▸ **Quoted text**:
○ ○ ○
Search code examples
javanosqlcassandrahector

Inconsistent counter values between replicas in Cassandra


I've got a 3 machine Cassandra cluster using rack unaware placements strategy with a replication factor of 2.

The column family is defined as follows:

create column family UserGeneralStats  with  comparator = UTF8Type  and default_validation_class = CounterColumnType;

Unfortunately after a few days of production use I got some inconsistent values for the counters:

Query on replica 1:

[default@StatsKeyspace] list UserGeneralStats['5261666978': '5261666978'];  
Using default limit of 100
-------------------
RowKey: 5261666978
=> (counter=bandwidth, value=96545030198)
=> (counter=downloads, value=1013)
=> (counter=previews, value=10304)

Query on replica 2:

[default@StatsKeyspace] list UserGeneralStats['5261666978': '5261666978'];
Using default limit of 100
-------------------
RowKey: 5261666978
=> (counter=bandwidth, value=9140386229)
=> (counter=downloads, value=339)
○ ○ ○
▸ **Provided data**:
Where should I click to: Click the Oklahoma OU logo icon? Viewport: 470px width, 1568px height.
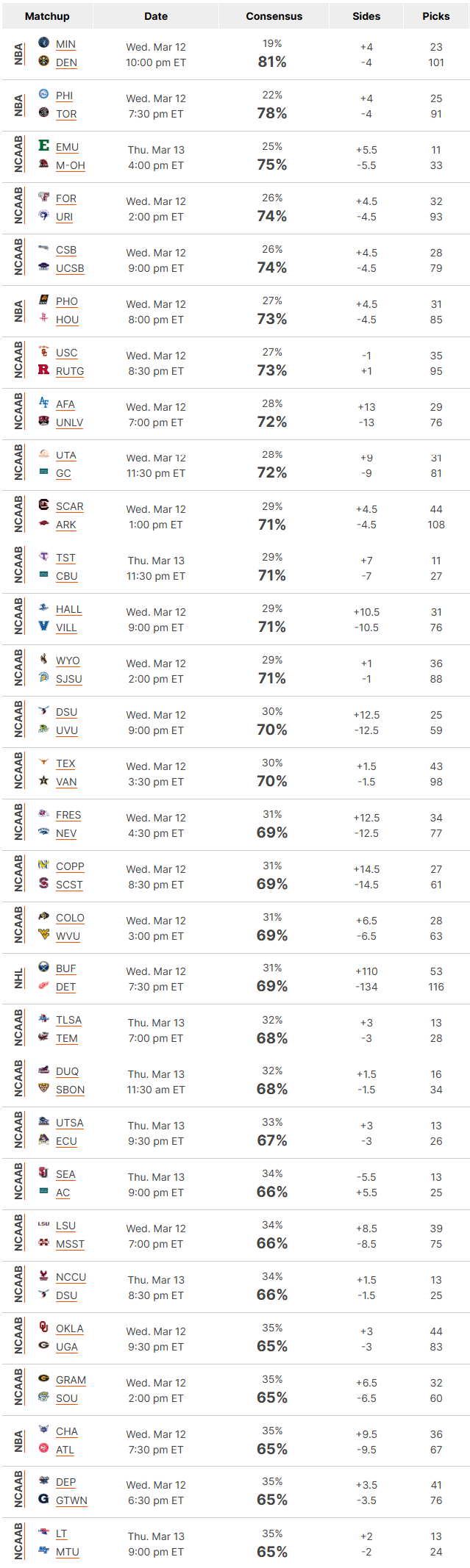[43, 1327]
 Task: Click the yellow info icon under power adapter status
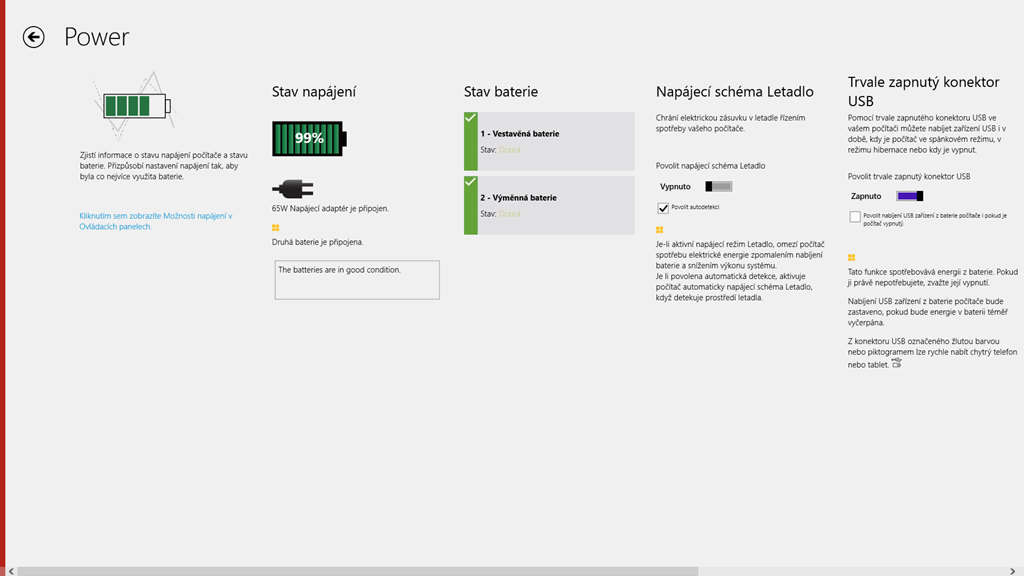pyautogui.click(x=276, y=228)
○ ○ ○
▸ **The exercise**: What replication factor does the cluster in the Cassandra counter post use?

▸ **Solved exercise**: A replication factor of 2.